BEGIN

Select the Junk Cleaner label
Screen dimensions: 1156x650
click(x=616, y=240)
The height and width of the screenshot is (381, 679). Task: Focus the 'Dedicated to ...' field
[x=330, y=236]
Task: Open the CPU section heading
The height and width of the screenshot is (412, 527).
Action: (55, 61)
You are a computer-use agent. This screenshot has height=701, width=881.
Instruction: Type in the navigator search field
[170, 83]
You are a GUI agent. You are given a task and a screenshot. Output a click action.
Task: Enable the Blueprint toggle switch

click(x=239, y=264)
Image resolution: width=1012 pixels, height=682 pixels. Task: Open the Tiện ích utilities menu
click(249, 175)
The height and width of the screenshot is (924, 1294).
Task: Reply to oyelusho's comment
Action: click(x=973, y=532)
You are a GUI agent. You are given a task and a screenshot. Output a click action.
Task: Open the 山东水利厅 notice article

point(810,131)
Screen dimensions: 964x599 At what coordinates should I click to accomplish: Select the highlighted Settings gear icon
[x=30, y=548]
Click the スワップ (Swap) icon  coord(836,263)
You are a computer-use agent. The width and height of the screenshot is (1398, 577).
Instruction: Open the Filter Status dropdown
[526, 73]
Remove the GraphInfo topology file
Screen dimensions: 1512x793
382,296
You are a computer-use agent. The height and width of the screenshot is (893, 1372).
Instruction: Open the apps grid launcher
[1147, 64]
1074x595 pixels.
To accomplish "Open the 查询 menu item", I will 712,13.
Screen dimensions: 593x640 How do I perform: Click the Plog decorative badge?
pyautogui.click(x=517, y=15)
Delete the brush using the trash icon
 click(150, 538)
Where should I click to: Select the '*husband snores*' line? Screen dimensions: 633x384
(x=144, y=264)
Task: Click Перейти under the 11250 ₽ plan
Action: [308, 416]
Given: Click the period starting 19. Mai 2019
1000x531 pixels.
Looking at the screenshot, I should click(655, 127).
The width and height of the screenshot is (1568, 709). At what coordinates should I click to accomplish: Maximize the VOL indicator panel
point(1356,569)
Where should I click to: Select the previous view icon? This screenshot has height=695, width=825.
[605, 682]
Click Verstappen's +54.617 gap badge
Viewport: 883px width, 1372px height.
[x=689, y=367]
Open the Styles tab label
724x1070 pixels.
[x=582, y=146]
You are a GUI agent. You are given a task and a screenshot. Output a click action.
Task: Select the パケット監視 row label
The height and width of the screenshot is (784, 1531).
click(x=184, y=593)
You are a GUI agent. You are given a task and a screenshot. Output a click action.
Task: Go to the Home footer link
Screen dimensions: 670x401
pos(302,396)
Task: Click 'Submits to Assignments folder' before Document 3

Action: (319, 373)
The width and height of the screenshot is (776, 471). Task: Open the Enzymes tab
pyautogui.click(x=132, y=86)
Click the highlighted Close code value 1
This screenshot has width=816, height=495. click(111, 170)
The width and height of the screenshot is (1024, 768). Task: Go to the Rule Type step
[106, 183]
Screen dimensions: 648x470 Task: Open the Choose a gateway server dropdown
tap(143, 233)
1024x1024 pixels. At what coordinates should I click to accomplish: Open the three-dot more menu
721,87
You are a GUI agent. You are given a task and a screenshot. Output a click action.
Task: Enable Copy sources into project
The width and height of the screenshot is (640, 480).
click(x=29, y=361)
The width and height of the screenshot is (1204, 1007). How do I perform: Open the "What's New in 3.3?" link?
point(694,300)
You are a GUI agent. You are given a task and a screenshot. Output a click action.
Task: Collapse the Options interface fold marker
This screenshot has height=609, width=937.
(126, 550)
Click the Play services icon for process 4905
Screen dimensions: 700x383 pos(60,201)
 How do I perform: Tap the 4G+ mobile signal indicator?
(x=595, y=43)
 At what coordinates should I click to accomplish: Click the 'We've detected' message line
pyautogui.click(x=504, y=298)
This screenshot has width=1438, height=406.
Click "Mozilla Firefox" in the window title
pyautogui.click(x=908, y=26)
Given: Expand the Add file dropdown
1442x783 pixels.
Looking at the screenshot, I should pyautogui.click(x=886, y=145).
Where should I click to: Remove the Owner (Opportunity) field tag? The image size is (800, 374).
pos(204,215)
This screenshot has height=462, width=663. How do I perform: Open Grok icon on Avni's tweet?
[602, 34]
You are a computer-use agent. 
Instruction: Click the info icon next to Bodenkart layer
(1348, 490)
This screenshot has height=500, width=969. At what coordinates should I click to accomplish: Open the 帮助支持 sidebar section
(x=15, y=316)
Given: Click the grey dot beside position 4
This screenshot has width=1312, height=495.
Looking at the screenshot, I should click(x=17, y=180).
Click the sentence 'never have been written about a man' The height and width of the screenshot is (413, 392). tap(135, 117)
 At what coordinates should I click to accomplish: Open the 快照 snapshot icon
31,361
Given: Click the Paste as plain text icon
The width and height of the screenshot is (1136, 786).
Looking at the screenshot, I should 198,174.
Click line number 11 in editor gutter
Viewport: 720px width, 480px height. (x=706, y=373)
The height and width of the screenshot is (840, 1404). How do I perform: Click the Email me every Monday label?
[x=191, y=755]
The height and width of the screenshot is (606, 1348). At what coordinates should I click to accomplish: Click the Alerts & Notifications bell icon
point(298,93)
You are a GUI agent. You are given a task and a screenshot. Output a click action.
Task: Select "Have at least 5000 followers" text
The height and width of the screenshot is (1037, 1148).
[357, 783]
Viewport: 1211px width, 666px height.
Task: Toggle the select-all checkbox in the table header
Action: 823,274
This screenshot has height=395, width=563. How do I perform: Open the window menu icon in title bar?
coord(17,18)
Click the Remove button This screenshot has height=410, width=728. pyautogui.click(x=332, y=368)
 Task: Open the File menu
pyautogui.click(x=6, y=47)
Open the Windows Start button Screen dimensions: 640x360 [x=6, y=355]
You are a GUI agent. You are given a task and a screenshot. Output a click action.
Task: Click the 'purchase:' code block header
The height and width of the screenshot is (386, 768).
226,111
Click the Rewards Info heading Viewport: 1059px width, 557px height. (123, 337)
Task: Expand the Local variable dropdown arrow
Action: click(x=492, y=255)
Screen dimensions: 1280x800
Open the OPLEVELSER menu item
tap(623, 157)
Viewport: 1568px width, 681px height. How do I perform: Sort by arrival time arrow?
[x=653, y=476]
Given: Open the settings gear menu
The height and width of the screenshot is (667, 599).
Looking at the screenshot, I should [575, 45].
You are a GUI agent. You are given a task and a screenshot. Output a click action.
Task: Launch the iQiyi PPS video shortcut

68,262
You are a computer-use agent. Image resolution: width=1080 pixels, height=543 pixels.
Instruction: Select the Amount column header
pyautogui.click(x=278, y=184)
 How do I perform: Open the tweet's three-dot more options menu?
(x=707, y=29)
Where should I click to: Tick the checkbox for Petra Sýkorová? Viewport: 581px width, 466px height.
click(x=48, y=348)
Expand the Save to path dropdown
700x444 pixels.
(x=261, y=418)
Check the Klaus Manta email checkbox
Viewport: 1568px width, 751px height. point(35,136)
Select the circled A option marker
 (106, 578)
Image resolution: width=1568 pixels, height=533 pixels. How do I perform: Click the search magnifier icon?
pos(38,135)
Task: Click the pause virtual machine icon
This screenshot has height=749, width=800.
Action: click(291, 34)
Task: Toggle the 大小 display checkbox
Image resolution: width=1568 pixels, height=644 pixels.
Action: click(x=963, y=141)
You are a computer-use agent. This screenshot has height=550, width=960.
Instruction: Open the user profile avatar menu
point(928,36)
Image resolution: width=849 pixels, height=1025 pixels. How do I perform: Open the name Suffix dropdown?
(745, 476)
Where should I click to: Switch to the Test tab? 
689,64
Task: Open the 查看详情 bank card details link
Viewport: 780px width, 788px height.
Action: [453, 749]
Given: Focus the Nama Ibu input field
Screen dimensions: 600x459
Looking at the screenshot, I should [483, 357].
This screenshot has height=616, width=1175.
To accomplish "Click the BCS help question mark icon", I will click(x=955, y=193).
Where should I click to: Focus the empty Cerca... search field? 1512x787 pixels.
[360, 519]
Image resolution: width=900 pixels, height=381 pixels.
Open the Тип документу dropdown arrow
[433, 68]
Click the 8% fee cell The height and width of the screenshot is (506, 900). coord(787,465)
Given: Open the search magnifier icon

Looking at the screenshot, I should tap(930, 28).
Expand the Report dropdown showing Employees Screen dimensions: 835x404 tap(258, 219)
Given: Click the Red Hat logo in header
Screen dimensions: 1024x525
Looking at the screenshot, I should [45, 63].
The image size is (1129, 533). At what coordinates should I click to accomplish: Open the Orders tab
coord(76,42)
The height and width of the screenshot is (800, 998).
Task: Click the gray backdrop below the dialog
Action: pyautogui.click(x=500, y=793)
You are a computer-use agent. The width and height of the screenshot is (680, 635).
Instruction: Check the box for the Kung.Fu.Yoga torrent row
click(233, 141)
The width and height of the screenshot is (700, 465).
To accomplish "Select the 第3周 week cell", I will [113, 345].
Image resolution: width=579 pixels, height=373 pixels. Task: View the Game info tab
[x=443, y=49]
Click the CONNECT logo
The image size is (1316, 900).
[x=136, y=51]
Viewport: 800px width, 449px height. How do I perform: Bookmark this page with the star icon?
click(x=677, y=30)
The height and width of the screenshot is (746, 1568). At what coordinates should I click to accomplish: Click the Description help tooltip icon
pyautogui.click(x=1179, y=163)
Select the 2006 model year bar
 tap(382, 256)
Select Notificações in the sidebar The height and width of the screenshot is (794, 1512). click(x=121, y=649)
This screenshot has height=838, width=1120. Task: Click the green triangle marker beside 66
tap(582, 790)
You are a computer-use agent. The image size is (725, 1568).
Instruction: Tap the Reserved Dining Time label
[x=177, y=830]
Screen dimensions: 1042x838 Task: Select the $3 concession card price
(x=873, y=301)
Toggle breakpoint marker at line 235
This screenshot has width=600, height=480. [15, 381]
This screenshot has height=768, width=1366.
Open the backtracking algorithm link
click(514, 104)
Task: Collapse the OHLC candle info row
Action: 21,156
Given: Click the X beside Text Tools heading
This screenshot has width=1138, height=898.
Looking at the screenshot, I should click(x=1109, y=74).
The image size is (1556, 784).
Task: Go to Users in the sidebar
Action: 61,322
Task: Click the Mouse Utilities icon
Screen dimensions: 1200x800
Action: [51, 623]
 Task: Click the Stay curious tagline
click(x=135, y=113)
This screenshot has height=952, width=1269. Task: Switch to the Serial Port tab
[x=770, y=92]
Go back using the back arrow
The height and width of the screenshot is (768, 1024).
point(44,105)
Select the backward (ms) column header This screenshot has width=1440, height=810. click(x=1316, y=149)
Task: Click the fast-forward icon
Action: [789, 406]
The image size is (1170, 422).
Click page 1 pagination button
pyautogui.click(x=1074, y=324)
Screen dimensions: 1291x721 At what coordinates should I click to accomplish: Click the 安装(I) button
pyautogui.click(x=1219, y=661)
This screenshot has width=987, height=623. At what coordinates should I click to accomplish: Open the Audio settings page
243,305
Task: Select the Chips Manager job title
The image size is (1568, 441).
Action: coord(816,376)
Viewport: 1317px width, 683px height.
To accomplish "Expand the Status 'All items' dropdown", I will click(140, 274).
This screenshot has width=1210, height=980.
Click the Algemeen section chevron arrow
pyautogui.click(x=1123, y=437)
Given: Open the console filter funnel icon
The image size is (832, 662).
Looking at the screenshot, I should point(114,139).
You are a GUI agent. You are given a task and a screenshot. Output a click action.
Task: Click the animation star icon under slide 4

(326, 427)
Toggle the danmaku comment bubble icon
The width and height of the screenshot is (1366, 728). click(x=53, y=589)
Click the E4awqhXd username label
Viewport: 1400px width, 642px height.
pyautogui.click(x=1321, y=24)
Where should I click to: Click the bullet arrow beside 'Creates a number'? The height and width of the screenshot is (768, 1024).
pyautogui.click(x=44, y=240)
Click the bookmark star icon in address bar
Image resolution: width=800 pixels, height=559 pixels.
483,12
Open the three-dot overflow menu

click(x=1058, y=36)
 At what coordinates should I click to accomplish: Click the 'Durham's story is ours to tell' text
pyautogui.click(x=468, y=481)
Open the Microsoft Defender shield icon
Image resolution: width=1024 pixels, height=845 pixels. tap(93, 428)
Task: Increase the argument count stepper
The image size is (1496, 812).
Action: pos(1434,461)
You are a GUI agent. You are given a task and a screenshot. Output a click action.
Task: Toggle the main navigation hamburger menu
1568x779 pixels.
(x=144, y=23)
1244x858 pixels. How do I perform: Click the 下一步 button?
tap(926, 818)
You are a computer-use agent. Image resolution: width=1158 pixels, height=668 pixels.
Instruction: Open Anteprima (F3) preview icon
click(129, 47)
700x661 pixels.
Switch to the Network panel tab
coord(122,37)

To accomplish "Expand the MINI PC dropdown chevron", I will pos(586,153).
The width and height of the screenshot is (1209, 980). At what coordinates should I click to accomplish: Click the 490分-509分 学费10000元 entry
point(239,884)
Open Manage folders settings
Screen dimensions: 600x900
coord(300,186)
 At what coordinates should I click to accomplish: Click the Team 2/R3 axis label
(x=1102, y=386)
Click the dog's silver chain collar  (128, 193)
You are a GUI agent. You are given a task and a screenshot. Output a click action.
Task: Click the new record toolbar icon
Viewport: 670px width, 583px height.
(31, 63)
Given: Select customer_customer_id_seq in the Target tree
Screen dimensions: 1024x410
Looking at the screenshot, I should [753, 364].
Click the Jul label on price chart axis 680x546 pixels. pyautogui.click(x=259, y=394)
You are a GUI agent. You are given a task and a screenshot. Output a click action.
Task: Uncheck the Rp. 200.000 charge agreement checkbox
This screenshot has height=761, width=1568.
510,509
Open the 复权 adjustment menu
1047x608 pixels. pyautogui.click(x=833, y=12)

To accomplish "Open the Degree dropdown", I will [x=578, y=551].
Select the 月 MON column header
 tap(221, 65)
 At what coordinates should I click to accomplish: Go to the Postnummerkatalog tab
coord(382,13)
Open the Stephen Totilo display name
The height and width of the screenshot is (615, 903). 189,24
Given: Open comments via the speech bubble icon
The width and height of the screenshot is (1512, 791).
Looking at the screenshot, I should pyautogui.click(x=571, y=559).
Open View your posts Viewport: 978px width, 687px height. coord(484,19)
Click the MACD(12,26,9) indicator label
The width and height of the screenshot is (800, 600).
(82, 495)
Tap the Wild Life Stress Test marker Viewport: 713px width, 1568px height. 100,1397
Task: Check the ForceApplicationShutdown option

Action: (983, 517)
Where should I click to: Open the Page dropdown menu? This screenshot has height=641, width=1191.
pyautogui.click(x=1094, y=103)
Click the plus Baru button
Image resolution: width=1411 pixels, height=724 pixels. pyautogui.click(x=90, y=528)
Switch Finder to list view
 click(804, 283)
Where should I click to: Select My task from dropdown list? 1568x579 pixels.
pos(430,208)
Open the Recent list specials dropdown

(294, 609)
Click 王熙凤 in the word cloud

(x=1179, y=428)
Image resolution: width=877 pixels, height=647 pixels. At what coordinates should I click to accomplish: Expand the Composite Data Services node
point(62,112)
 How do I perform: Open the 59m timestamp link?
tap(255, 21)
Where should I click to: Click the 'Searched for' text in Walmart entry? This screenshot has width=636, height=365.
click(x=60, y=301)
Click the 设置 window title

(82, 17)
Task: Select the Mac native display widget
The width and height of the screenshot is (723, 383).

END

» **Aim of the task**:
Print the lines above from the one with "This screenshot has height=768, width=1366." through the one with "Given: Click the X beside Text Tools heading", both included, exactly as written and nothing more.

» **Expected answer**:
This screenshot has height=768, width=1366.
Open the backtracking algorithm link
click(514, 104)
Task: Collapse the OHLC candle info row
Action: 21,156
Given: Click the X beside Text Tools heading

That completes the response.